*How to complete this task:* Identify every line in the records below that contains the word "will", and copy each of those lines.

*Dataset records:*

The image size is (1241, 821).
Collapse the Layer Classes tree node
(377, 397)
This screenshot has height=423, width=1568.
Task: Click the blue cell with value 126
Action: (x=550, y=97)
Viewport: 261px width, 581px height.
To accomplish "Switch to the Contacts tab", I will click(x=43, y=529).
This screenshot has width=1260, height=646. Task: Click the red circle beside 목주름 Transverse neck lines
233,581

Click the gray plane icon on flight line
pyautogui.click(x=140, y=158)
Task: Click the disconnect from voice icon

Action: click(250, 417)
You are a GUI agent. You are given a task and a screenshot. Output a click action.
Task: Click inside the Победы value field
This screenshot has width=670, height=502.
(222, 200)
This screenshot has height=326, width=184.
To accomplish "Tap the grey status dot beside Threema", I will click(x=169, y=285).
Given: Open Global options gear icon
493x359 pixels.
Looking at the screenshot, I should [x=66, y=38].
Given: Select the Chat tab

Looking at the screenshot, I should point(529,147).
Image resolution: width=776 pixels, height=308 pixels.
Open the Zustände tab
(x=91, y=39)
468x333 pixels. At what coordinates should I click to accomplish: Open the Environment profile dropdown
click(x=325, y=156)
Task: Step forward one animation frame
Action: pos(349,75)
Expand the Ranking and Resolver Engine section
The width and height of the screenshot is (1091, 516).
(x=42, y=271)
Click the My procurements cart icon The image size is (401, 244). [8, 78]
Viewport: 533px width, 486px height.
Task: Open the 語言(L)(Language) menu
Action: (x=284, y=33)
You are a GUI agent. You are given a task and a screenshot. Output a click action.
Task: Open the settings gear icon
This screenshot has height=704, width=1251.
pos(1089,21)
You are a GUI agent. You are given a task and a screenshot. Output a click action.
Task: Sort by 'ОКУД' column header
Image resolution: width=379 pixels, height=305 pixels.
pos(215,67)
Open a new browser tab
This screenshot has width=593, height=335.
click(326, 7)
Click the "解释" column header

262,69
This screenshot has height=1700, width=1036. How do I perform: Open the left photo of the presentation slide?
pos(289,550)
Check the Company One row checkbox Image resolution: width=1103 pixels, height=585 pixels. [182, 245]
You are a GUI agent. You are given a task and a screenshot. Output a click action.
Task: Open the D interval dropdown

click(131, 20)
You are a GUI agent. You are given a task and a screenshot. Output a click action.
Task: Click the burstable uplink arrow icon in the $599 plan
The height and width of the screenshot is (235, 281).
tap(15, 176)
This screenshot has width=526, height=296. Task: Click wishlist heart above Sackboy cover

*Task result:*
To accomplish "Switch to the Contacts tab", I will click(x=43, y=529).
To accomplish "Tap the grey status dot beside Threema", I will click(x=169, y=285).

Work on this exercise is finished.